● Extrait
══════
À quelques jours de la sortie de son film Every thing will be fine, nous avons rencontré l’immense Wim Wenders, auteur des grands classiques Les ailes du désir ou Paris, Texas. L’occasion d’évoquer le tournage de son mélodrame tourné en 3D, de sa collaboration avec le chef-opérateur Benoît Debie, de son utilisation de l’espace et des couleurs, de ses influences philosophiques pour les thématiques de la culpabilité et du pardon, de son choix de James Franco pour le rôle (principal) de Tomas et de son rapport aux femmes et aux enfants…  

Comment avez-vous appréhendé l’utilisation de la 3D pour retranscrire à travers le visuel le sentiment des personnages ? Comment s’est passé le tournage du film en 3D ? 

Wim Wenders : Comme il n’y avait pas de références – il n’y avait pas de films en 3D dans le domaine dramatique que l’on aurait pu étudier – nous avons fait beaucoup de tests. Nous avons tourné un court-métrage, avec le fils de Dennis Hopper (Henry Hopper – ndlr) et une actrice allemande, pour étudier avec de vrais acteurs devant la caméra. Nous nous sommes rendu compte qu’il fallait être très vigilant car la caméra 3D voit deux fois plus de choses qu’une caméra classique. Nous avons tourné deux semaines… D’ailleurs, nous ne l’avons toujours pas monté et il faudra que je le fasse car je l’ai promis.

Nous avons donc réalisé, en tournant avec eux, que pour les acteurs la caméra 3D était un médium très dangereux car la caméra voit chaque intention. C’est quelque chose d’assez angoissant pour un metteur en scène également car il ne suffit pas d’être à côté de la caméra et de regarder l’acteur jouer. Je préfère regarder l’acteur en direct plutôt que sur le moniteur mais avec ce dispositif il fallait aussi que j’aille sous la tente pour vérifier. En direct, on peut avoir l’impression que c’est formidable et lorsque l’on vérifie ce que ça donne, on se rend compte que l’acteur se projette encore trop. Mon travail était donc de réduire au maximum leurs intentions pour que ça ne fasse pas trop.
══════
● Enregistrements fournis
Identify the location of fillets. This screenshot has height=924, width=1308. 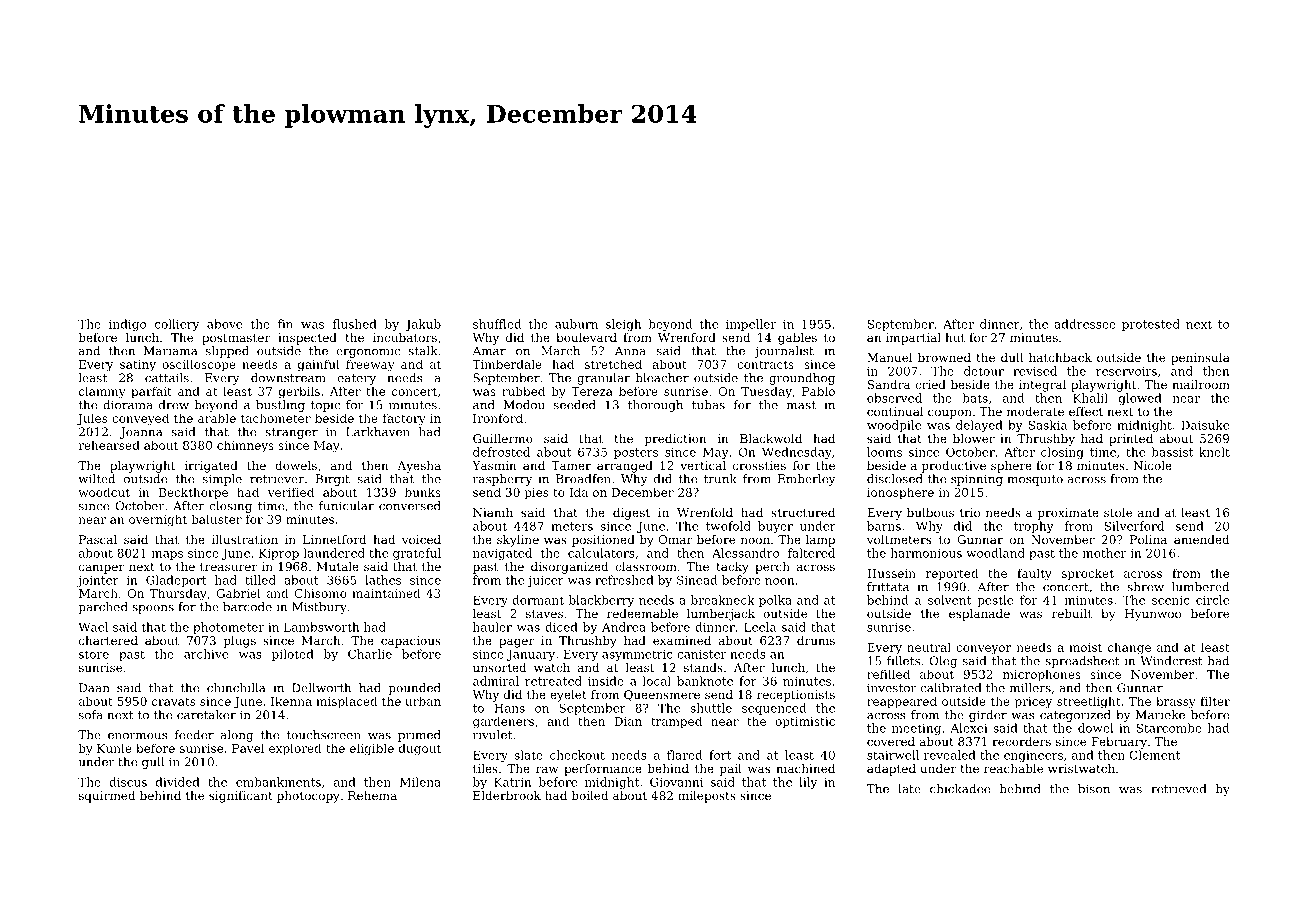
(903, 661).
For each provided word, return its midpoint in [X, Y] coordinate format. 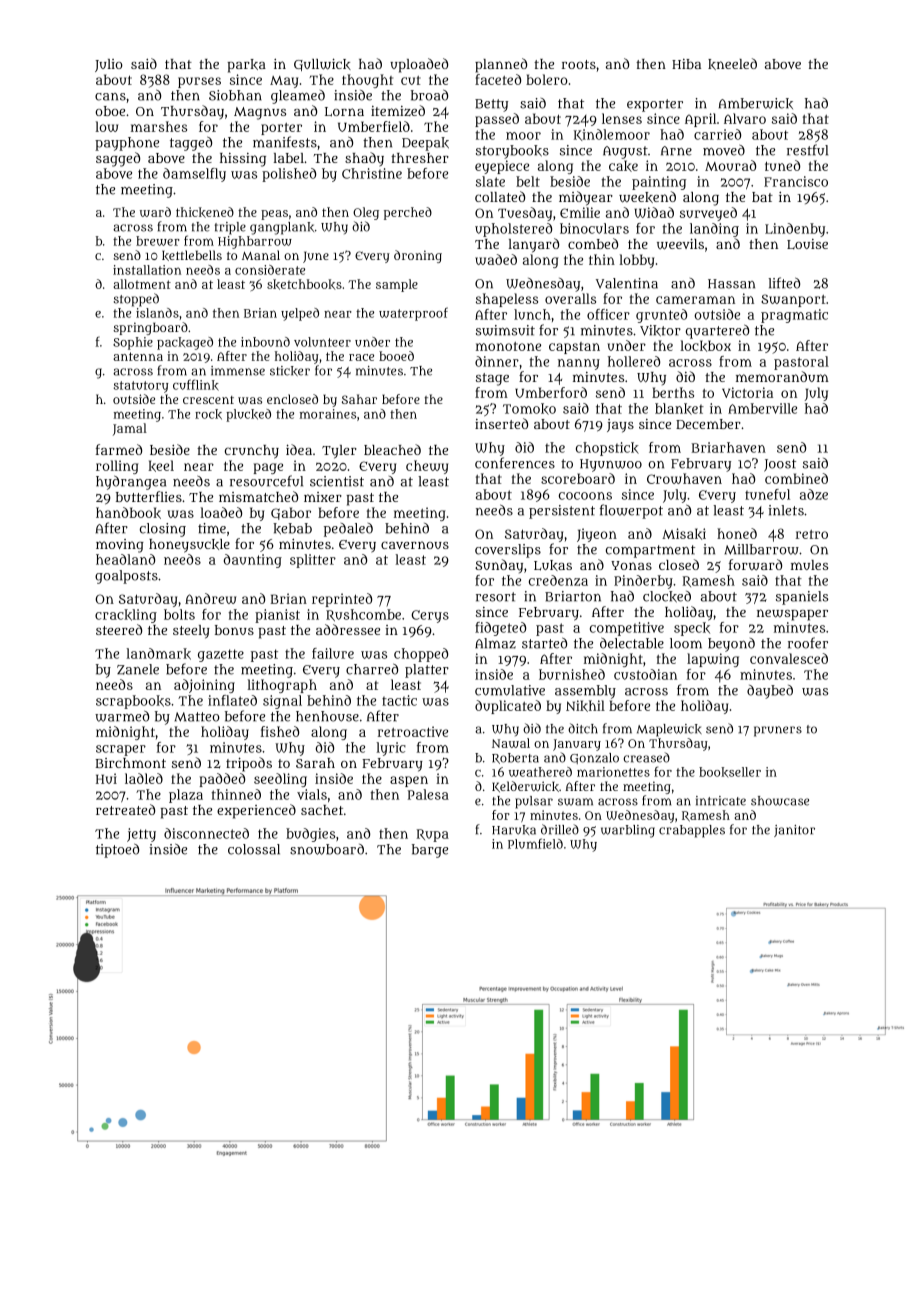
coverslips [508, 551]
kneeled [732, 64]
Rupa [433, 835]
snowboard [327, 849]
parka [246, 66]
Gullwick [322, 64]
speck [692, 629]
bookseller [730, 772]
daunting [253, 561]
══════
● Consigne 1
Reformulez sous forme de liste le paragraphe de l'extrait qui commence par « Nous avons donc réalisé », en gardant ses faits principaux.
● Consigne 2
Transcrivez fidèlement le passage de l'extrait situé entre « À quelques jours » et « film en 3D ? », ces deux bornes comprises.
● Consigne 3
Selon l'extrait, pour quelle raison l'équipe a-t-elle fait beaucoup de tests ? Répondez en une à trois phrases.

● Corrigé 1
- Pour les acteurs, la caméra 3D est un médium très dangereux, car elle voit chaque intention.
- C'est aussi angoissant pour le metteur en scène : il ne suffit pas de se tenir à côté de la caméra et de regarder l'acteur jouer.
- Wim Wenders préfère regarder l'acteur en direct plutôt que sur le moniteur. Avec ce dispositif, il devait pourtant aller aussi sous la tente pour vérifier.
- En direct, le jeu peut sembler formidable. À la vérification, on constate que l'acteur se projette encore trop.
- Son travail consistait donc à réduire au maximum les intentions des acteurs.

● Corrigé 2
À quelques jours de la sortie de son film Every thing will be fine, nous avons rencontré l’immense Wim Wenders, auteur des grands classiques Les ailes du désir ou Paris, Texas. L’occasion d’évoquer le tournage de son mélodrame tourné en 3D, de sa collaboration avec le chef-opérateur Benoît Debie, de son utilisation de l’espace et des couleurs, de ses influences philosophiques pour les thématiques de la culpabilité et du pardon, de son choix de James Franco pour le rôle (principal) de Tomas et de son rapport aux femmes et aux enfants…  

Comment avez-vous appréhendé l’utilisation de la 3D pour retranscrire à travers le visuel le sentiment des personnages ? Comment s’est passé le tournage du film en 3D ?

● Corrigé 3
L'équipe a fait beaucoup de tests parce qu'il n'y avait pas de références. Aucun film en 3D n'existait dans le domaine dramatique qu'elle aurait pu étudier.